Specs, Prompts, and Provenance as Lifecycle Artifacts
The engineer deleted the prompt after the code worked. Six weeks later, nobody could explain why the service accepted a fallback value that contradicted the product spec.
Lifecycle artifacts are the records that let an AI-native team replay why a generated change existed: the spec, prompt, context bundle, diff, eval evidence, owner, and release decision.
The engineer deleted the prompt after the code worked. Six weeks later, nobody could explain why the service accepted a fallback value that contradicted the product spec. The code still existed. The tests still existed. The reasoning that caused the code to exist had evaporated.
In AI-native development, the prompt is not always the source of truth. But the prompt, spec, context bundle, and generated diff together become a lifecycle artifact.

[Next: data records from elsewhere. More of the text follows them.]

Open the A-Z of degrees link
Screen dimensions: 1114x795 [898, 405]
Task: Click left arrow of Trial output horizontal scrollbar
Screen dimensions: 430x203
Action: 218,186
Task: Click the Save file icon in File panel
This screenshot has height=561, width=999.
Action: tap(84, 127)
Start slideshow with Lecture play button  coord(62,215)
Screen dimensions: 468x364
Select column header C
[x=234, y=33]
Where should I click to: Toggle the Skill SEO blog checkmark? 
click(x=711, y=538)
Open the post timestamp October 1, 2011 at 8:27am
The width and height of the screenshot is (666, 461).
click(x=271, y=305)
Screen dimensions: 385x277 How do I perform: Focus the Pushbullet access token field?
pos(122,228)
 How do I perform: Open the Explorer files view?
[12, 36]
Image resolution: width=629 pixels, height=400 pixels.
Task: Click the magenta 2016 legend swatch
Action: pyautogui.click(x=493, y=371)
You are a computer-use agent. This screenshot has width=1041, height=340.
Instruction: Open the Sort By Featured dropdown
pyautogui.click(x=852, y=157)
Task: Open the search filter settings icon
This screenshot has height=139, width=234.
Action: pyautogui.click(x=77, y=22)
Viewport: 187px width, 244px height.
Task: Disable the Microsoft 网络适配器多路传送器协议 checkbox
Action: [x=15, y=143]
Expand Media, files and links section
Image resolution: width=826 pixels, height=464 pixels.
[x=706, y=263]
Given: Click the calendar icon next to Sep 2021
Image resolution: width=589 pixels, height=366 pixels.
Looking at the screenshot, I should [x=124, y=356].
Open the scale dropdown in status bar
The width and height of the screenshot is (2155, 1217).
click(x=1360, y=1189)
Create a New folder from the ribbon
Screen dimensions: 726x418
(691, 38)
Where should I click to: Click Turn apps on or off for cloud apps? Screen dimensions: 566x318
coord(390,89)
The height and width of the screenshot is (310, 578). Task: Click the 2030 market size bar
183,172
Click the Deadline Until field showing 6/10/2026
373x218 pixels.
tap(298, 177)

This chapter argues that the maintained artifact moves upstream. If the model writes implementation, the human-maintained specification becomes more important, not less. A prompt without a spec is disposable instruction. A spec without provenance is incomplete history. A code change without a link to intent is difficult to review and dangerous to evolve.
Key Takeaways
- The prompt can guide generation, but the maintained spec should anchor intent.
- Context selection is part of provenance because different context produces different code.
- SLSA-style artifact thinking applies to generated code when failure would matter.
- A missing prompt or context record breaks the incident replay chain.
Research spine
This chapter uses: NIST SP 800-218, Secure Software Development Framework; SLSA: Supply-chain Levels for Software Artifacts; DORA, State of AI-assisted Software Development 2025; OpenAI Codex documentation; Anthropic Claude Code Security.
Intent is not a prompt
A prompt asks a model to do something. A spec says what the system should mean. The two overlap, but they should not be confused. A prompt can include a spec, compress a spec, translate a spec, or reference a spec. It should not silently replace the spec because prompts are often private, ad hoc, and hard to review.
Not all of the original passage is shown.